Castello di Motta della Placa – Francavilla di Sicilia

Il Castello di Motta della Placa, in realtà un antico monastero, sorge in una posizione isolata e spettacolare, arroccato su uno sperone di roccia impervio che domina l’intera valle dell’Alcantara: la rupe della Batiazza. Questa collocazione strategica ne determinò per secoli la duplice funzione: luogo di spiritualità e, al tempo stesso, baluardo difensivo. Le strutture monastiche furono infatti adattate a scopi militari, trasformando il complesso in una roccaforte capace di resistere ad assalti e incursioni, simbolo di protezione e di forza nel cuore della Sicilia medievale. Provenendo dall’abitato di Francavilla di Sicilia verso l’interno, la sua sagoma appare in prossimità del bivio per Novara di Sicilia, testimoniando ancora oggi l’importanza strategica e simbolica di questo luogo. La collocazione geografica non fu casuale: come altri monasteri bizantini e basiliani della Sicilia orientale, anche quello della Placa fu eretto in un luogo impervio ma ricco di risorse naturali, come acqua e vegetazione. L’insieme costituiva così un presidio spirituale, agricolo ed economico, capace di autosostenersi e al tempo stesso di rappresentare un punto di riferimento per l’intera comunità circostante.

### Istruzioni del compito
Riprendi il brano sul Castello di Motta della Placa dall'ultima frase e proseguilo con alcune frasi nuove.

### Estratti delle voci

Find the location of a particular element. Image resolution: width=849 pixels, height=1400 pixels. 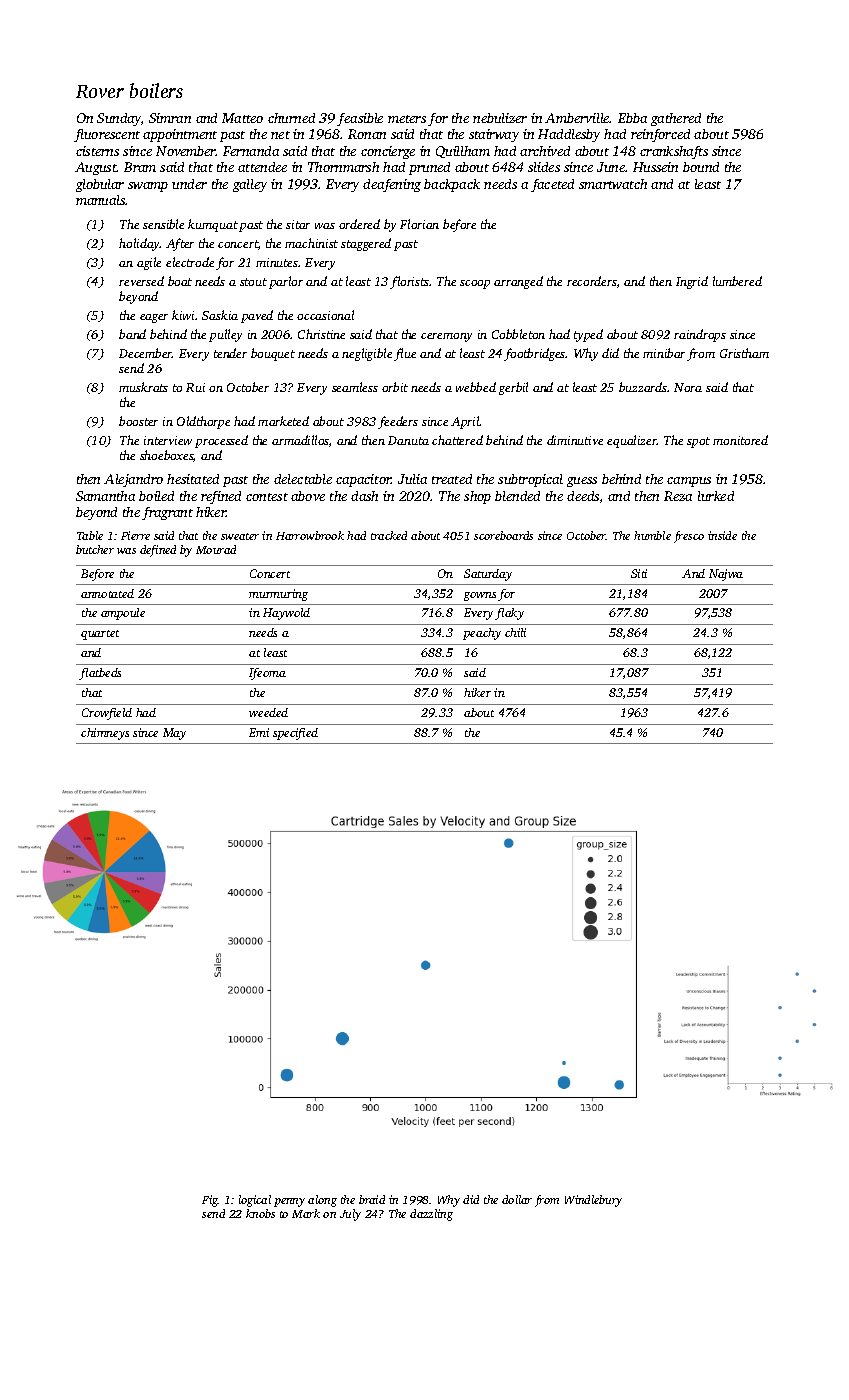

...

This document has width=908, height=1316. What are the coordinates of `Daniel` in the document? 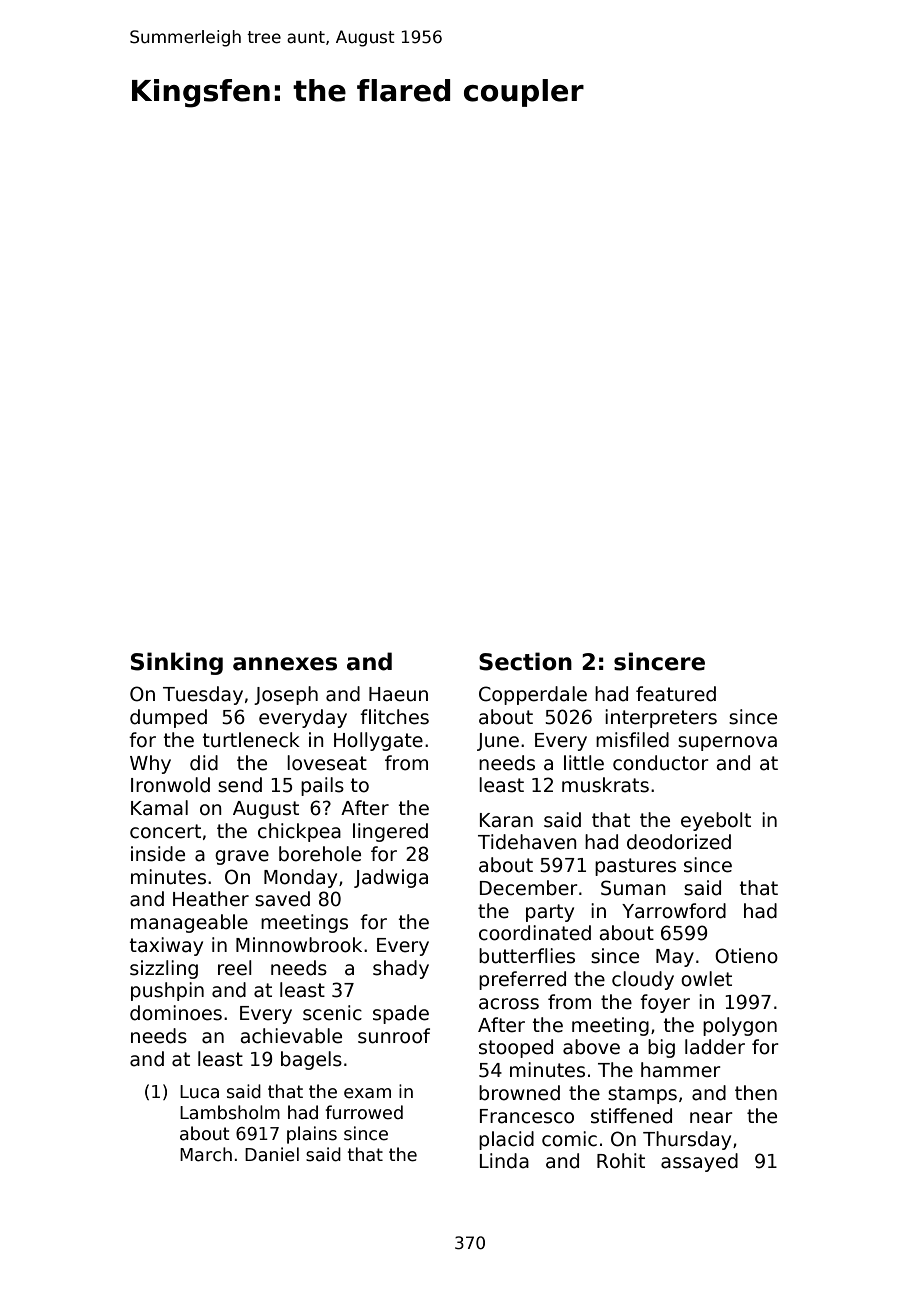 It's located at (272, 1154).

### Risultato del compito
La storia del Monastero di Francavilla di Sicilia

La fondazione del Monastero del San Salvatore della Placa di Francavilla di Sicilia risale alla fine dell’XI secolo, precisamente al 1093, secondo un documento di donazione del conte Ruggero. Alcuni studiosi ipotizzano che la sua origine sia da retrodatare al 1080, e che il monastero sia sorto su un preesistente luogo sacro di origine bizantina, di cui purtroppo non restano tracce. Nel corso della sua storia, il complesso subì diversi adattamenti: la cronaca di Nicolò Speciale, nel 1299, ricorda l’«arx placarum», mentre nel 1356 è documentata la sua utilizzazione come fortezza, nota come «mocta placarum». Per oltre due secoli, quindi, il monastero mantenne una duplice funzione: luogo di preghiera e struttura difensiva.
Il terremoto del 1693 segnò l’inizio del suo declino: gravemente danneggiato, il complesso divenne pericolante e, intorno alla metà del XVIII secolo, i monaci basiliani furono costretti ad abbandonarlo per trasferirsi nei pressi dell’abitato di Francavilla. Le leggende locali arricchiscono la sua memoria: celebre è quella di San Cremete, che secondo la tradizione sopravvisse miracolosamente a una caduta dallo strapiombo adiacente al monastero, interpretata come un segno divino della sua santità.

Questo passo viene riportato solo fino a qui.